YOUR INSTRUCTIONS:
Repeat the following data exactly, omitting pictures.

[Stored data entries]
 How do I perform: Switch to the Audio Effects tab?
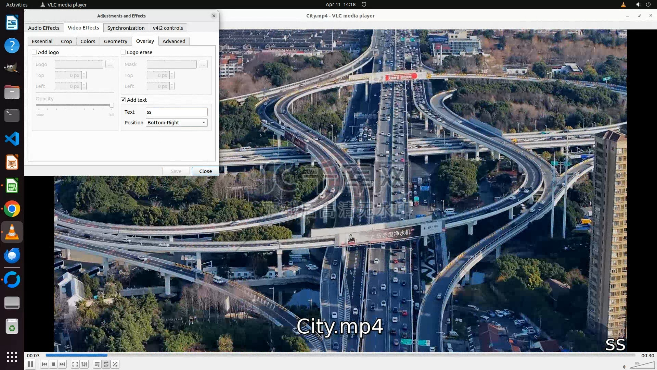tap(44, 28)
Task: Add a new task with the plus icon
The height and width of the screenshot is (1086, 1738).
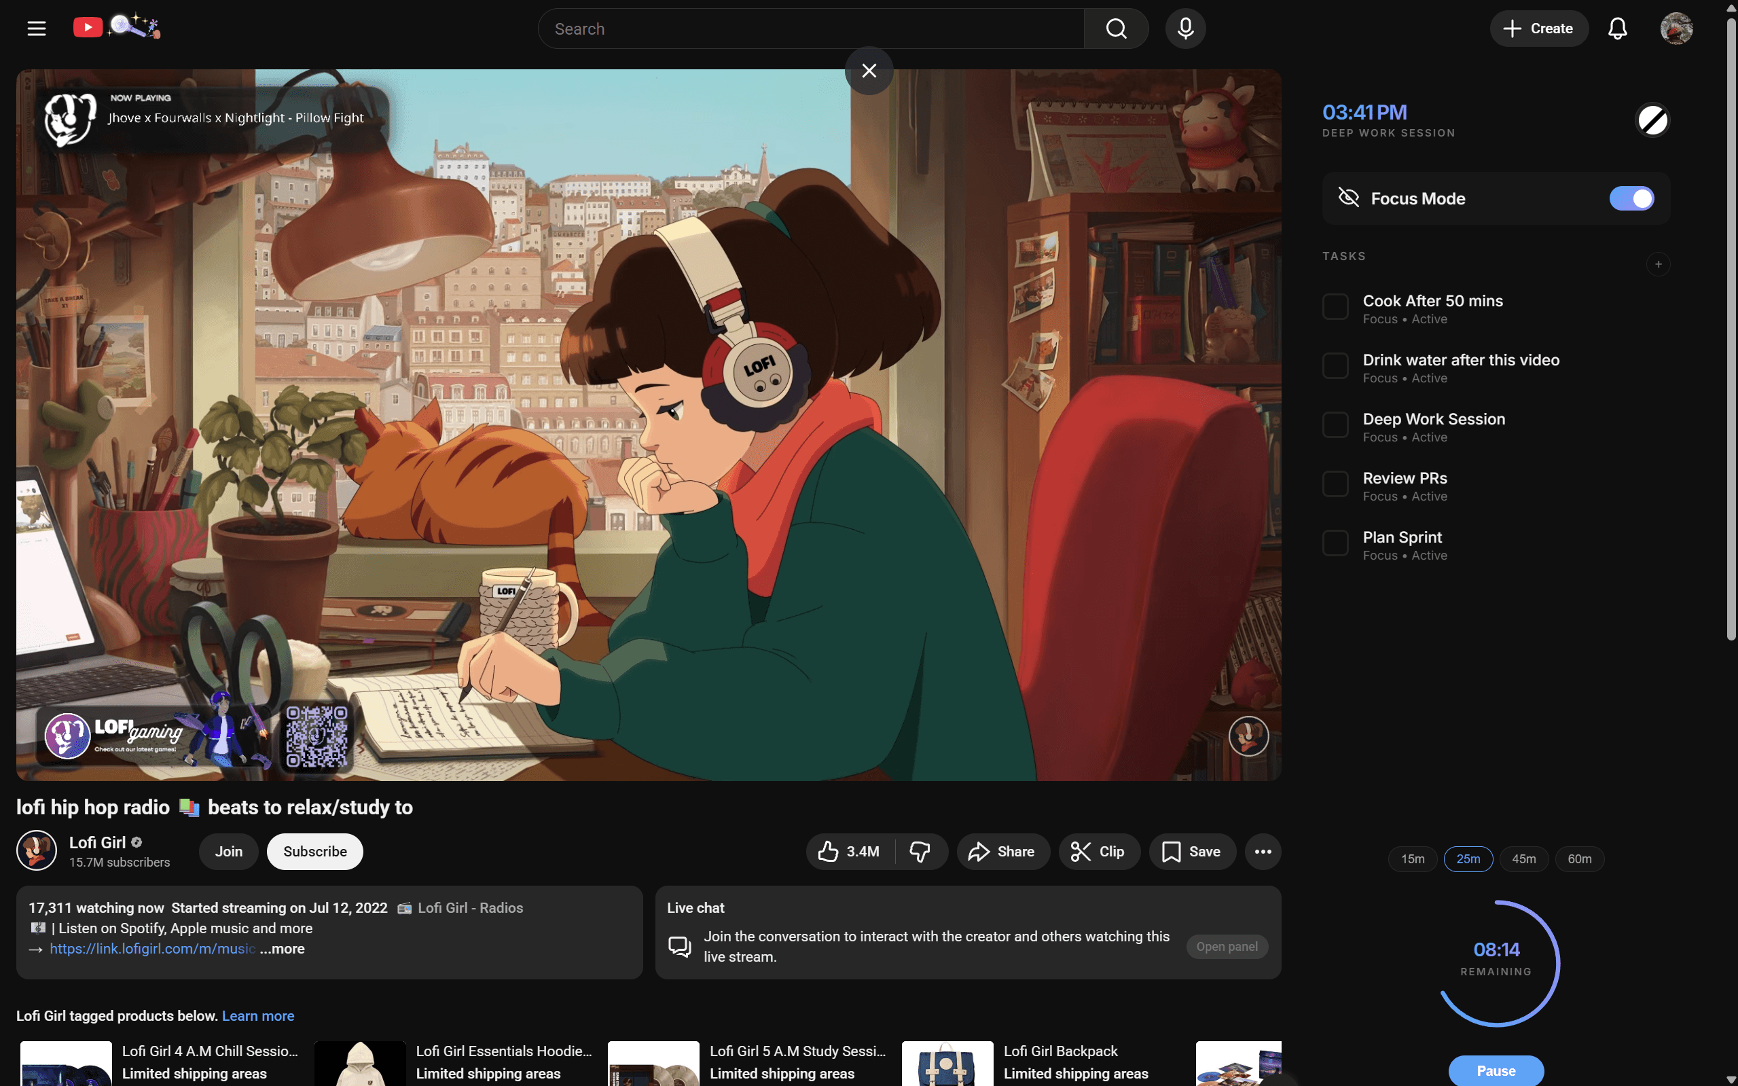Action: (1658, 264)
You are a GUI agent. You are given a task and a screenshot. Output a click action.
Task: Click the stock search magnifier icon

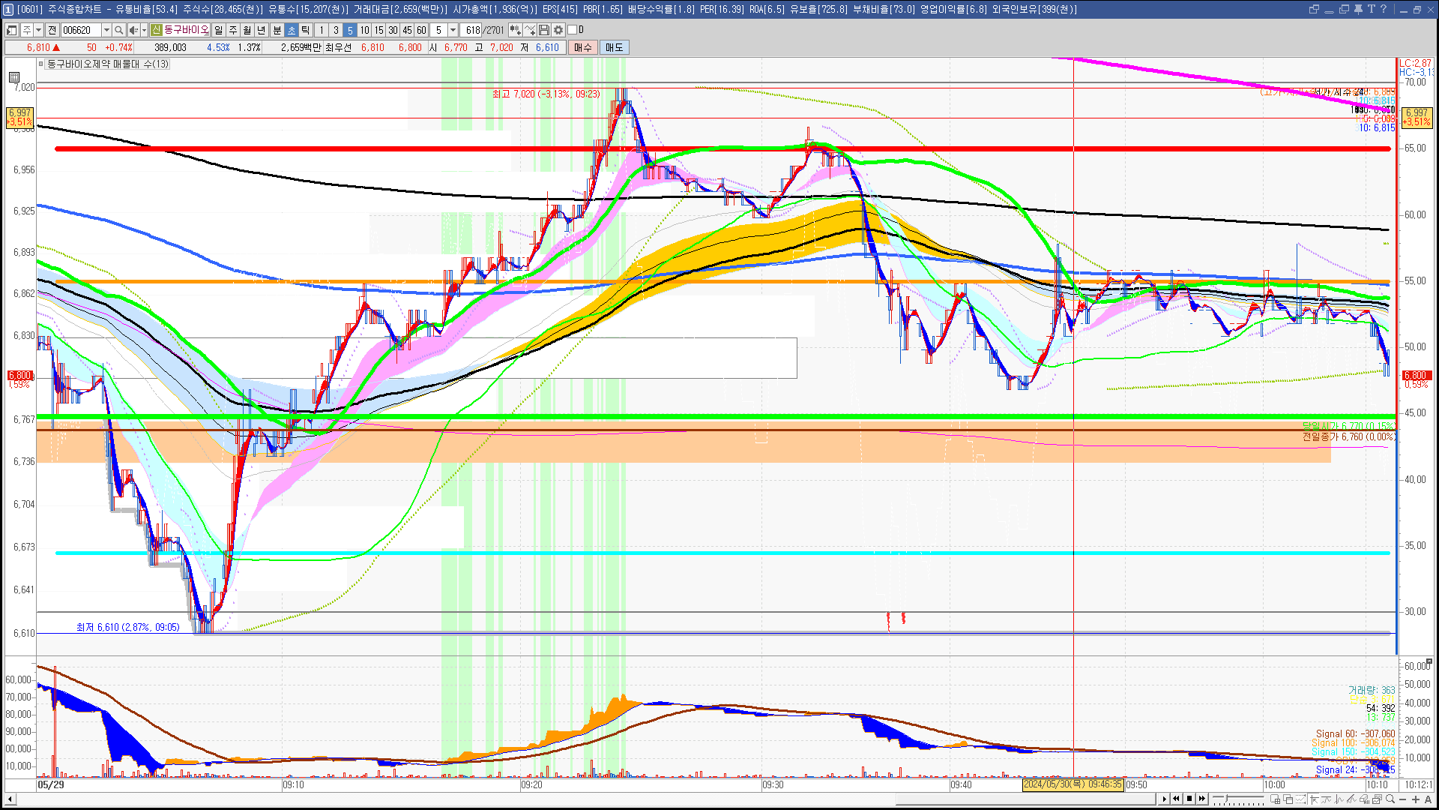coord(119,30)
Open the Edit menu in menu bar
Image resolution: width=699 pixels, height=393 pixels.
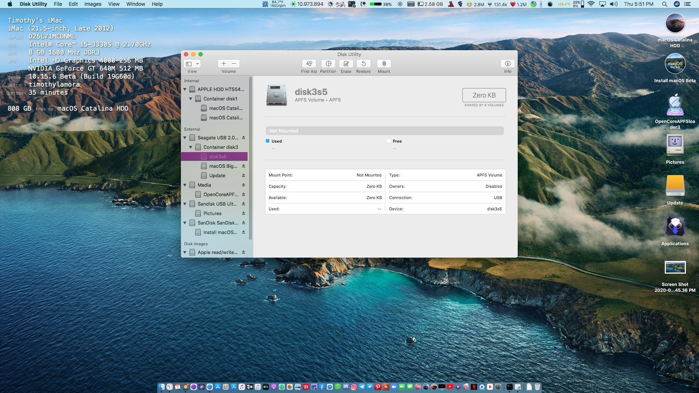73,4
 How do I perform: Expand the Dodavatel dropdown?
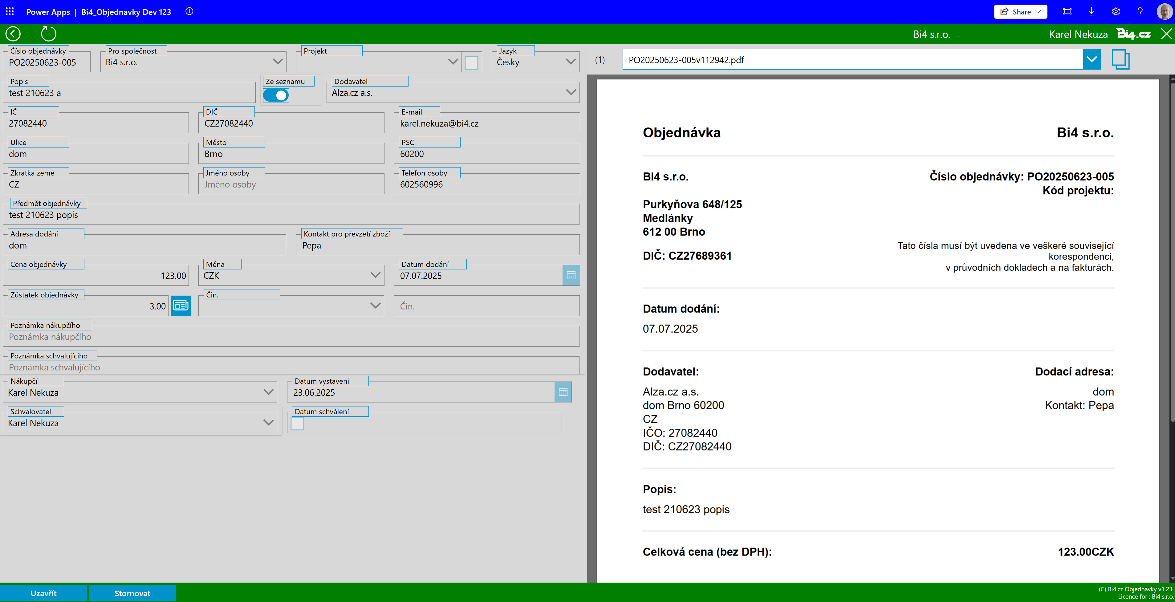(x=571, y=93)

THE ANSWER:
 How do I perform: Switch to the Audio Effects tab?
tap(44, 28)
Task: Add a new task with the plus icon
The height and width of the screenshot is (1086, 1738).
Action: (1658, 264)
You are a GUI agent. You are given a task and a screenshot. Output a click action.
Task: Click the stock search magnifier icon

coord(119,30)
Open the Edit menu in menu bar
Image resolution: width=699 pixels, height=393 pixels.
73,4
 How do I perform: Expand the Dodavatel dropdown?
(x=571, y=93)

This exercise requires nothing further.